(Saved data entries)

....................

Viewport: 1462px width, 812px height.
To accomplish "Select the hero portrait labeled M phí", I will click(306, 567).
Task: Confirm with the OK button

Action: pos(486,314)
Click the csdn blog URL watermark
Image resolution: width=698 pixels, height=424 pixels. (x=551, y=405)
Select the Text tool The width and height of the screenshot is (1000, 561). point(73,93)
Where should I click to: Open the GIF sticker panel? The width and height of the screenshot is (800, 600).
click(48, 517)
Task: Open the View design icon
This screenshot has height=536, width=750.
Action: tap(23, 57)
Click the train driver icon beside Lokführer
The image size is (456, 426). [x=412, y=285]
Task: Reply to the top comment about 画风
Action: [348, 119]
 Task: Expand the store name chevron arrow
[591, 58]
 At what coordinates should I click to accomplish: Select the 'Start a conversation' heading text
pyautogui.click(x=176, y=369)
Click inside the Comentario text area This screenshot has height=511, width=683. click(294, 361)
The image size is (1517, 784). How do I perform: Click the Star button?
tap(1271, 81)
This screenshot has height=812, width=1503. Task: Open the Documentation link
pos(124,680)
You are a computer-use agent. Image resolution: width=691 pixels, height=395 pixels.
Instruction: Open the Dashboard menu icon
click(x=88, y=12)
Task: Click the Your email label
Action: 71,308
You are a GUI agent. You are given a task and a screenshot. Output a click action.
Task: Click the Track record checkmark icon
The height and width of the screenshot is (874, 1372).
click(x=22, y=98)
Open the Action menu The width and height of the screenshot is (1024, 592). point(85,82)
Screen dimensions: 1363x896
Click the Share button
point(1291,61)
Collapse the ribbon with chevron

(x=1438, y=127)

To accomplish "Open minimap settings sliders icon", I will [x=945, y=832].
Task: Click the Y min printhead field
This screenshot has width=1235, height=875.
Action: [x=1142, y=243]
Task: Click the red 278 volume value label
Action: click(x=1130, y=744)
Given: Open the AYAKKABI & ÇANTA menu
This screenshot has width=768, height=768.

....................

In the records, starting at the line that contains "At what coordinates" and ending at the line that contains "tap(1271, 81)", replace "Star button" with "Fork button" and reproduce those lines with nothing else changed.

## TASK SOLUTION
 At what coordinates should I click to accomplish: Select the 'Start a conversation' heading text
pyautogui.click(x=176, y=369)
Click inside the Comentario text area This screenshot has height=511, width=683. click(294, 361)
The image size is (1517, 784). How do I perform: Click the Fork button?
tap(1271, 81)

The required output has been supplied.